As with music, Tannatt uses the language of the comic strip at its zero degree when he obsessively repeats the motif of a cartoon door handle on a canvas or a keyhole on a sheet of steel. In other works, he uses the vocabulary of geometry when he lines up or superimposes triangles, squares, and circles in basic colors on a piece of unprimed linen. I can discern a hint of Richard Prince in these forms of comedy expressed through clenched teeth, and in these forms of paradoxical pictorial minimalism, something of the anti-rhetoric about the historical avant-gardes that circulates in much of the art around here.
Tannatt doesn’t just dig into the more or less recent memories of Los Angeles culture, but into his personal memories as well. In the planning of Animal House, a work for his next solo exhibition at the Hammer Museum of Los Angeles in January, the artist has included a reference to the school he went to as a small child. The Seeds University Elementary School, part of the UCLA, is an experimental school, some of whose buildings were designed by Richard Neutra, the modernist architect of Austrian origin who helped shaped the parameters of the International Style in Los Angeles, especially in a number of his iconic private homes. In Tannatt’s work, the utopian impulses of Neutra’s architecture are mixed up with stage sets for TV shows and advertisements and what he described as a “stage for human and animal activities.” This clamor of thoughts and suggestions, these shifts between different memories and materials, have as their theater the large industrial space that the artist occupies on Minerva Street, where Tannatt’s many ideas and voracious curiosity cohabit in its dynamic chaos. The artist has devoted more than one work to the studio—indeed, an entire exhibition. His first solo show at Marc Foxx Gallery in Los Angeles in 2008 was titled “Mahagonny Station: Plein Air” (in reference to Brecht’s collaboration with Kurt Weill and Caspar Neher, a production that modeled the independence of language, music, and set design), and put forth the idea of the studio as the theater of a continual struggle between ideas and forms, between expectations and results. The words “studio agony” stood out in a work on paper also included in the exhibition that seemed to function as a manifesto of the travails that accompany the creative process. In another work, a glass-and-steel structure supported a blue workman’s bucket, while a text written on glass alluded to the daily dynamics of work and pleasure. The studio was also the protagonist of a video (entitled Studio Agony, 2008) originally shown at a horse ranch in the Hollywood Hills. But the real ranch was the artist’s studio, transformed for the occasion into a stock farm. Horses, sheep, goats, and a lama were filmed while they ate the straw scattered over the floor, indifferent to their temporary entry into the world of entertainment.

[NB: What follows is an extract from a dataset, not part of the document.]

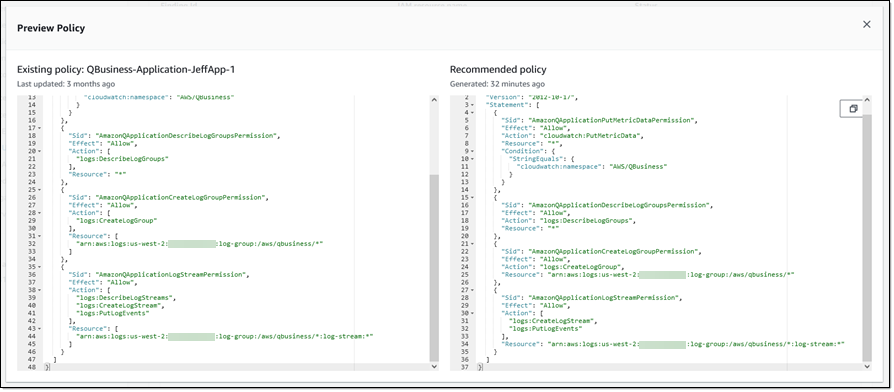Collapse the StringEquals block at line 10 recommended policy

click(x=473, y=159)
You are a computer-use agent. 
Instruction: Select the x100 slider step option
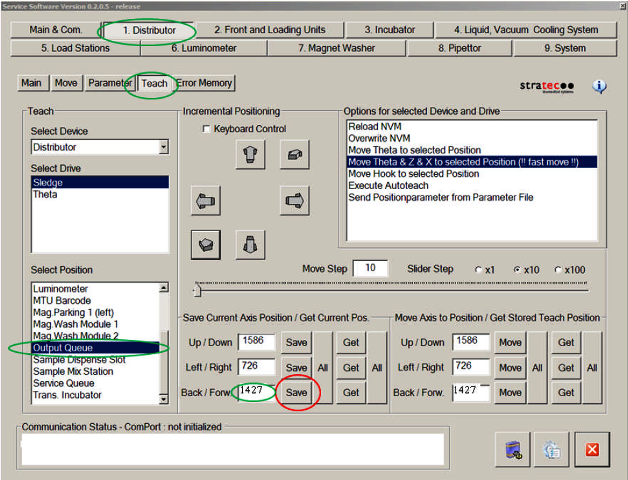(556, 270)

Tannatt knows that failure is no success, but tried to turn it into one: in his first exhibition, he debunked any fetishism linked to the mythology of creativity and played on the expectations associated with the first solo exhibition of a young artist in a commercial gallery, suggesting the idea of the studio as a place of questioning and research rather than production. The scene of a tension between the artist’s imagination and the necessities of production, Tannatt’s studio is—or at least as it appeared to me on that gray October day—a workshop continually engaged in a quest for some meaning on the great stage of the Absurd. Thanks to Sonia Campagnola and Alessandro Pessoli. (text by Luca Cerizza for Kaleidoscope Magazine)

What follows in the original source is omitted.